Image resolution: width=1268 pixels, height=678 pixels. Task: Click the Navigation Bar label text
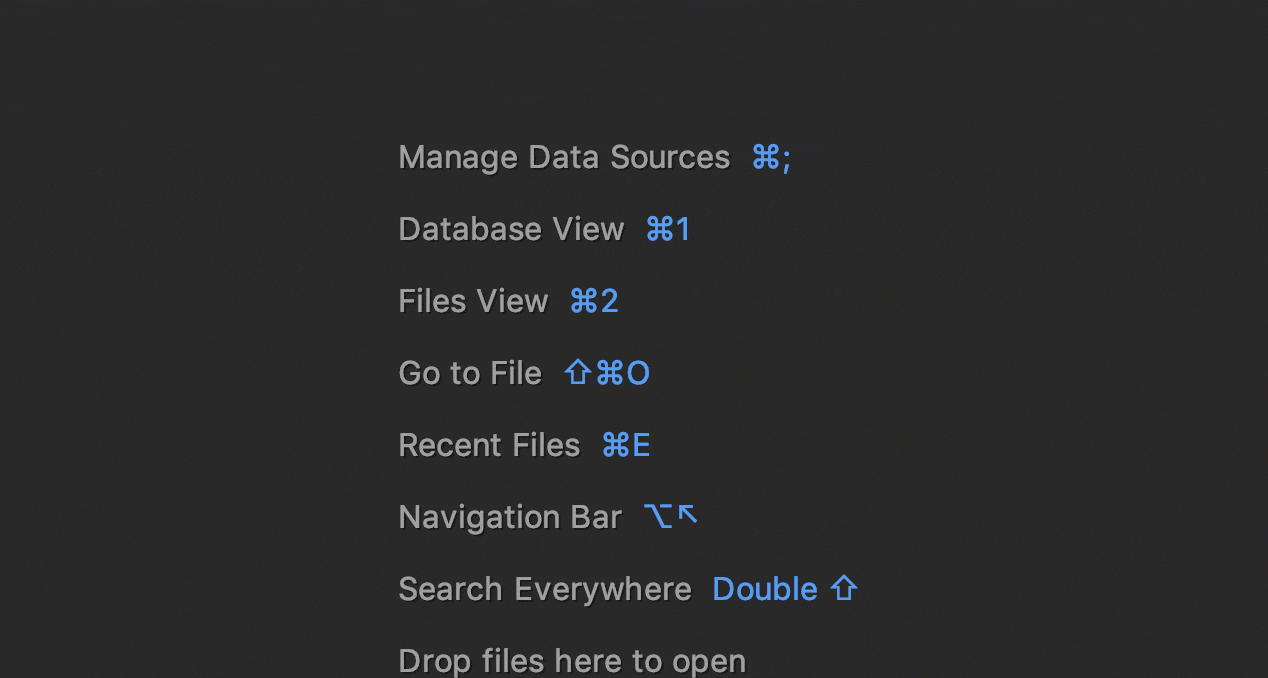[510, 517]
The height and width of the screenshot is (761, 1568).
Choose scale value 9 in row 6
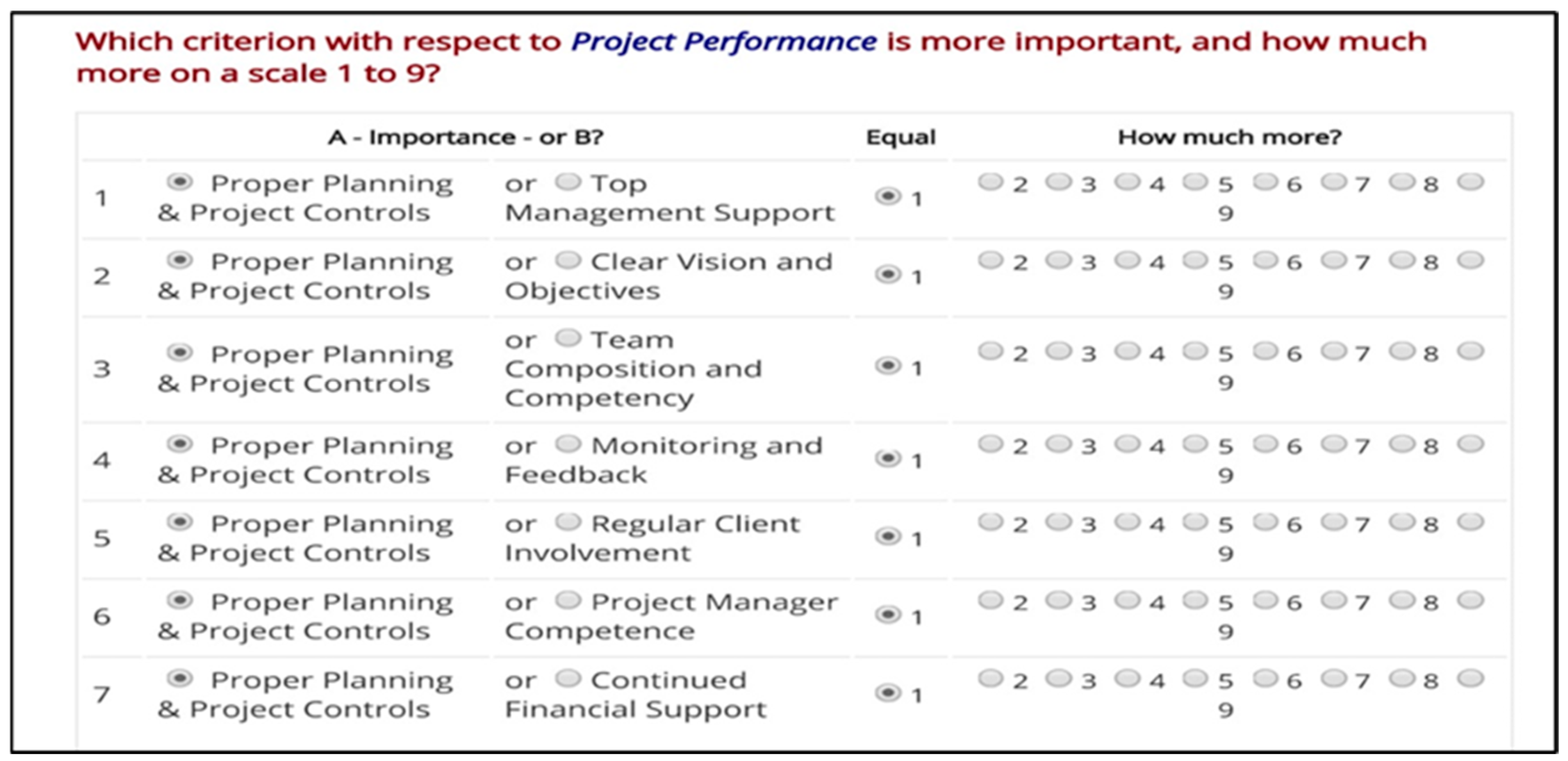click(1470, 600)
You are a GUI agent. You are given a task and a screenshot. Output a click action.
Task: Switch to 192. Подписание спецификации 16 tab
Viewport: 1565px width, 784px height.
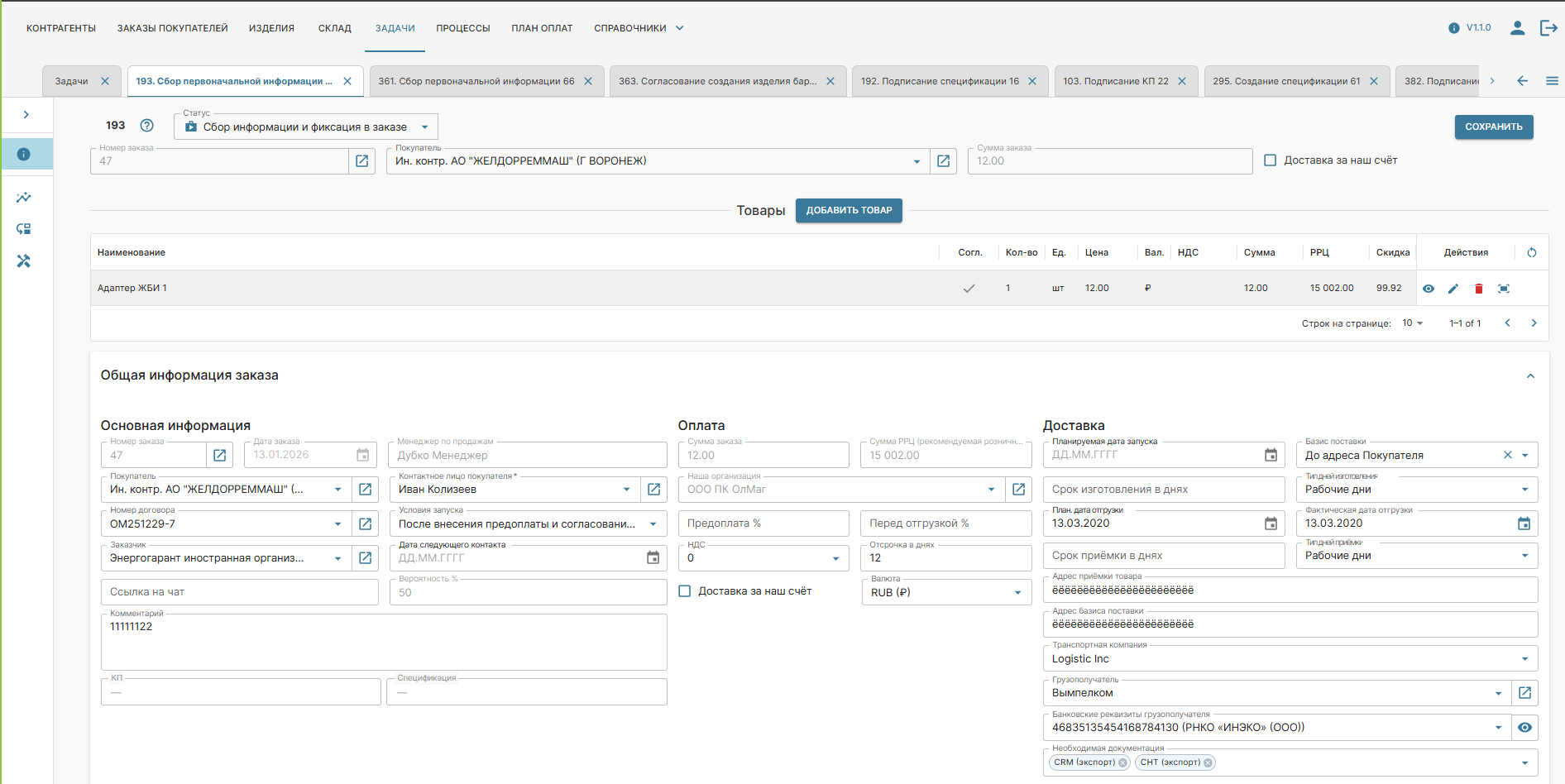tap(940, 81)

● ● ●

(Goal of the exercise):
When copying the listing, print each line exactly but leave out every picture.

(Output of the task):
Image resolution: width=1268 pixels, height=678 pixels. Task: Click the Navigation Bar label text
[510, 517]
The height and width of the screenshot is (761, 1568).
Choose scale value 9 in row 6
click(1470, 600)
You are a GUI agent. You are given a task and a screenshot. Output a click action.
Task: Switch to 192. Подписание спецификации 16 tab
Viewport: 1565px width, 784px height.
tap(940, 81)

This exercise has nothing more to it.